* begin QUOTED TEXT *

When I was about 11 my aunt's husband at the time was a "garage-cholo-tattoo-artist" and he was giving a tattoo to one of my mother's friends. I remember it like it was yesterday. My uncle was slightly uncomfortable because he was tattooing a pink Bugs Bunny type rabbit in the pelvic area of a grown gay man. He was a good sport about it taking his smoke breaks while we giggled about him catching 'the gay'. And on the last final break before he was going to finish, everyone had left the garage and it was just me and him. I jokingly grabbed the home-made tattoo gun and acted like I was going to give myself a tattoo. He looked at me and said, "I didn't see nothing..." so like the retarded, misguided, unattended child that I was, I gave myself a little dot on my lower leg. Not even a cool dot, not a smiley face, not a star, thankfully no gang symbols or names, no MOM in a heart, no cross, just a dot.

When I think back to that incident I can't help but burn with anger that I hadn't taken that golden opportunity to tattoo something more fantastic, something more memorable that I could regret right now. While the other part of me that is semi-normal, inwardly laughs and gleams with pride that even at that young age I wasn't THAT stupid to put something quite permanent and ridiculous on my body. Then there is that small fraction of my heart that always seems to get sad when I think about my childhood that coincidentally feels partly bitter and depressed that I didn't like something enough like Barbies, or a song, or a catch phrase, or a school, or a color, or a parent enough to commemorate them with what would have been a scraggly, undoubtedly ugly, faded mess by now.

* end QUOTED TEXT *
* begin RECORDS *

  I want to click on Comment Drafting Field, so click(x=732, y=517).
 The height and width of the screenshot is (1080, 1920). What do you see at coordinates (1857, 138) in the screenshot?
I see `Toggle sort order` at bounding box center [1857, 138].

* end RECORDS *
* begin RECORDS *

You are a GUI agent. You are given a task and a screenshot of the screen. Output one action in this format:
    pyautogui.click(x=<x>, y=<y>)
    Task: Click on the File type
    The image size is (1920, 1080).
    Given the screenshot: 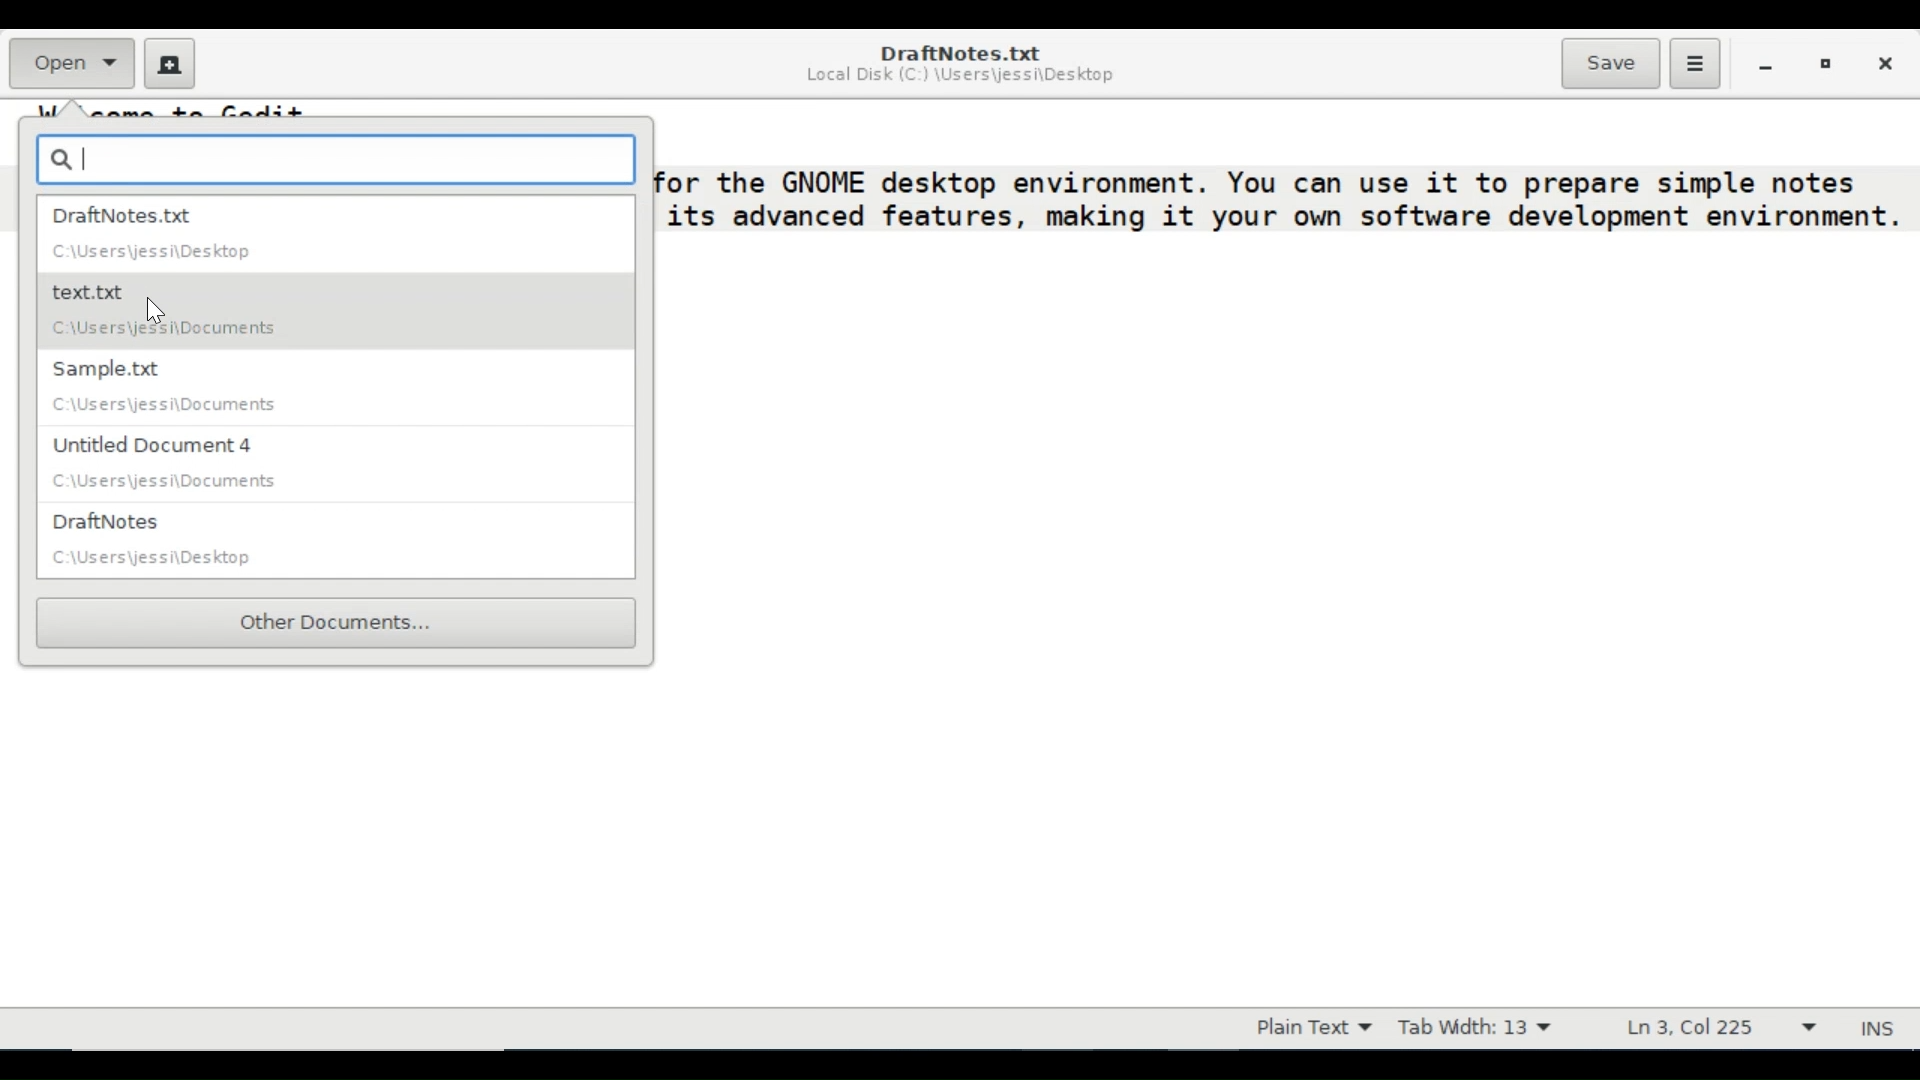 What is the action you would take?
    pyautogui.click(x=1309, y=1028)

* end RECORDS *
* begin RECORDS *

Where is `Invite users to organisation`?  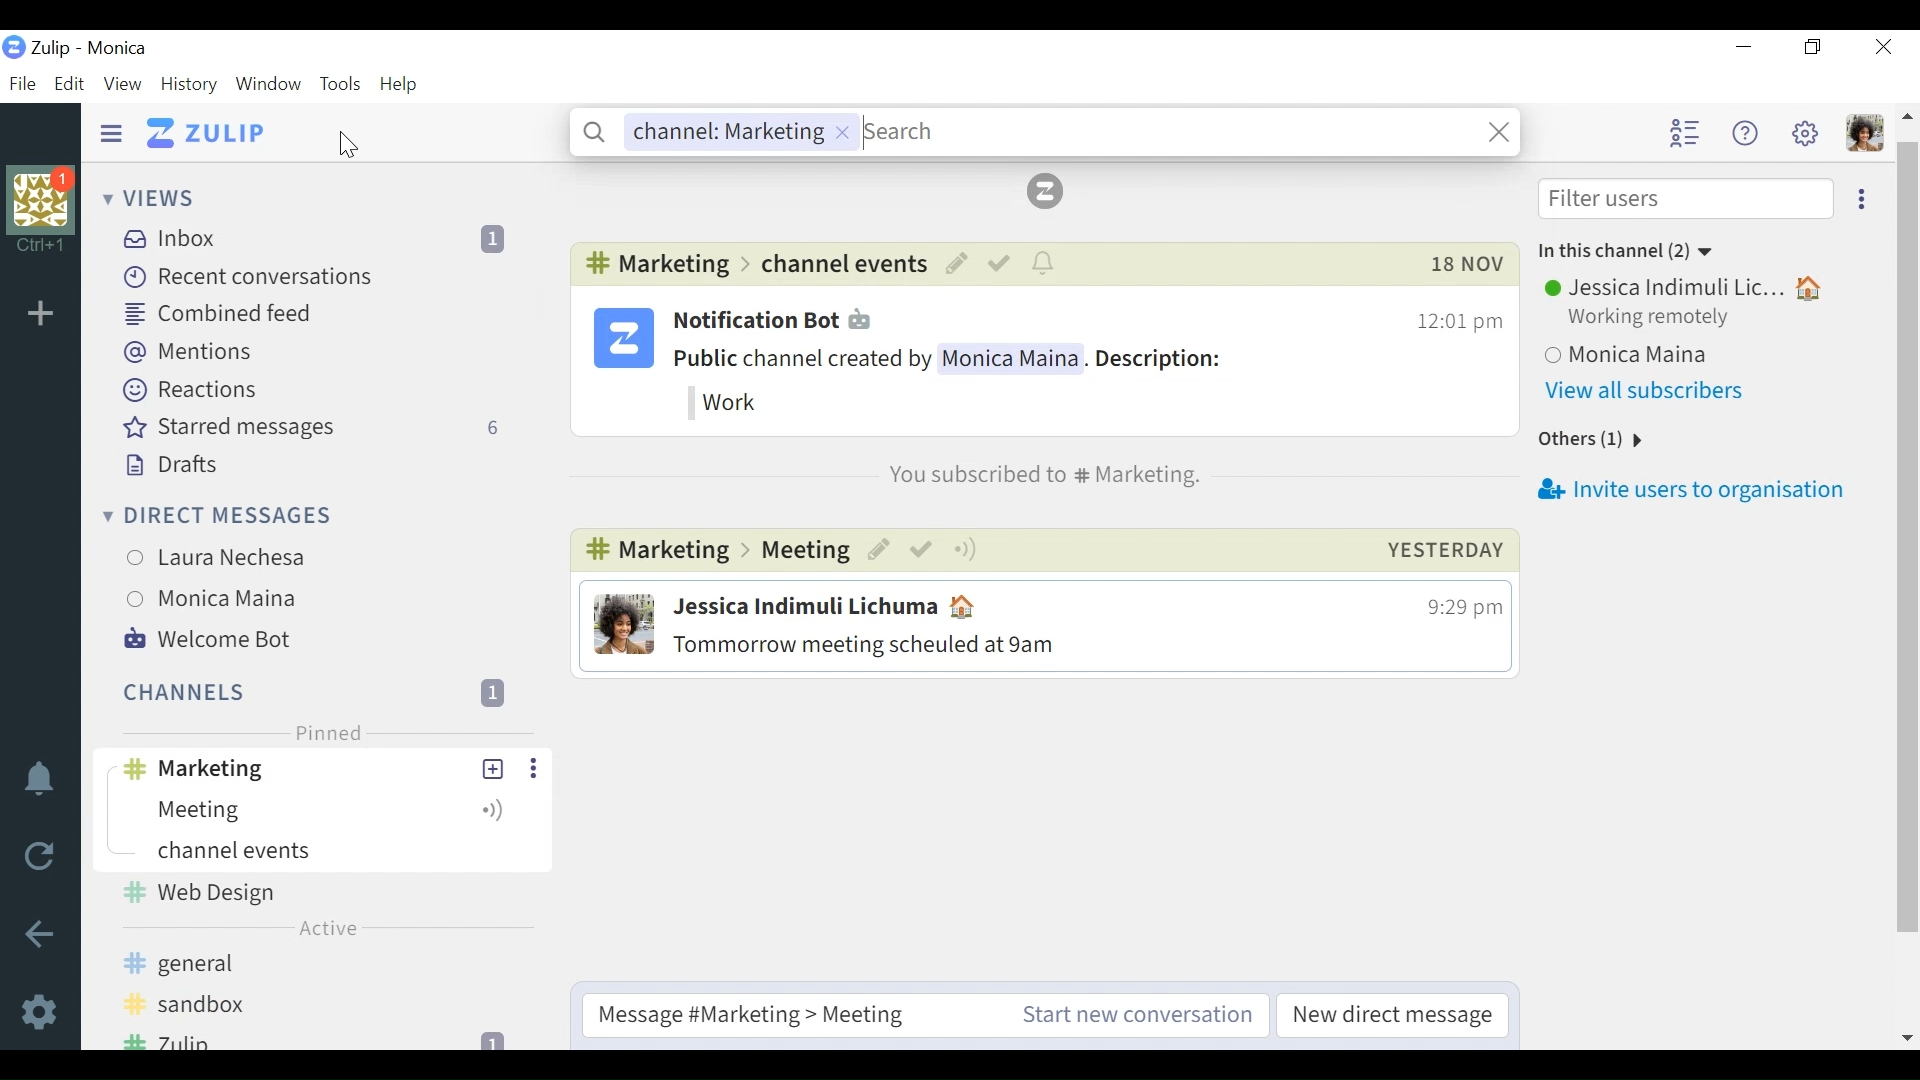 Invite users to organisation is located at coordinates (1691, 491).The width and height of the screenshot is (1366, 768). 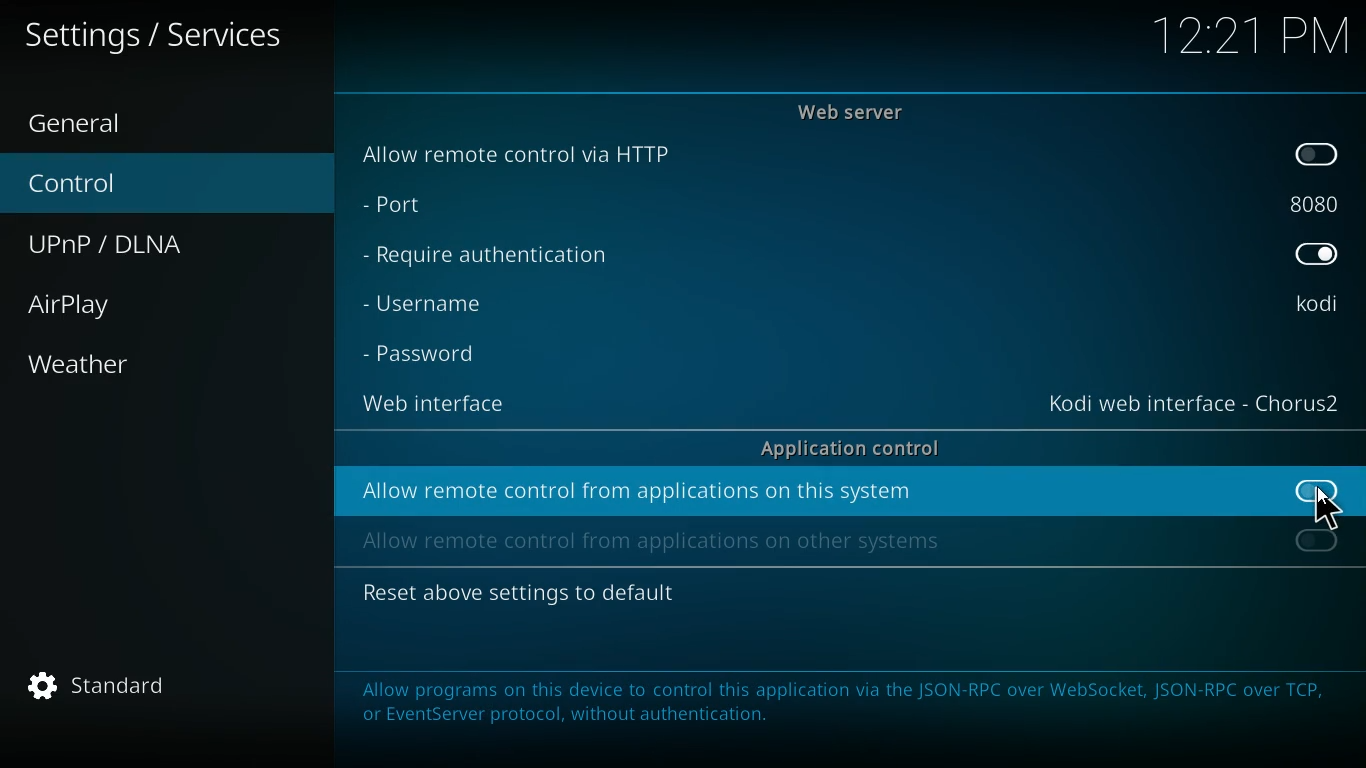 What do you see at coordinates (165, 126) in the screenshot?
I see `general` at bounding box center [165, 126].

* end RECORDS *

YOUR TASKS:
1. Answer these from the tattoo story, one line each:
(a) About how old was the narrator at the time?
(b) What was the uncle tattooing on the mother's friend, and where on his body?
(c) What did the narrator tattoo on themselves, and where?
2. Return the part of the tattoo story that opens with the words containing "When I think back" and closes with "mess by now.".
3. Take the tattoo story further, starting after its final sentence.

TASK-BY-TASK ANSWERS:
1.
(a) About 11.
(b) A pink Bugs Bunny type rabbit, in the pelvic area.
(c) A little dot, on the lower leg.

2.
When I think back to that incident I can't help but burn with anger that I hadn't taken that golden opportunity to tattoo something more fantastic, something more memorable that I could regret right now. While the other part of me that is semi-normal, inwardly laughs and gleams with pride that even at that young age I wasn't THAT stupid to put something quite permanent and ridiculous on my body. Then there is that small fraction of my heart that always seems to get sad when I think about my childhood that coincidentally feels partly bitter and depressed that I didn't like something enough like Barbies, or a song, or a catch phrase, or a school, or a color, or a parent enough to commemorate them with what would have been a scraggly, undoubtedly ugly, faded mess by now.

3.
I don't know why I haven't gotten anything since I turned 18. I was quick to get piercing's and poke holes every where I could. A part of me swears it's because of money. But reality is, I am not sure I would like something long enough to put on my body indefinitely. I am not sure I would be comfortable with a tattooer looking at my imperfect skin for that long or even touching me for that long. I look at my little dot in it's state right now and it's already faded into surrounding skin in the same fashion that a 70 year old war veteran's dancing pin up girl must look now.

Who knows, maybe when I reach my mid-life crisis point where I need to feel young, alive, relevant, non-trivial I will opt for something cute and dainty or gorilla and pimpish. Maybe I will get that cholo tattoo I've always wanted. Maybe I will get my grandmother's name tattooed right on my neck, or by my chest. Maybe I will just let my husband draw all over me in permanent ink and feel cool for a week. A week where I will no longer be a blank canvas but an image of marked beauty with legitimate significance.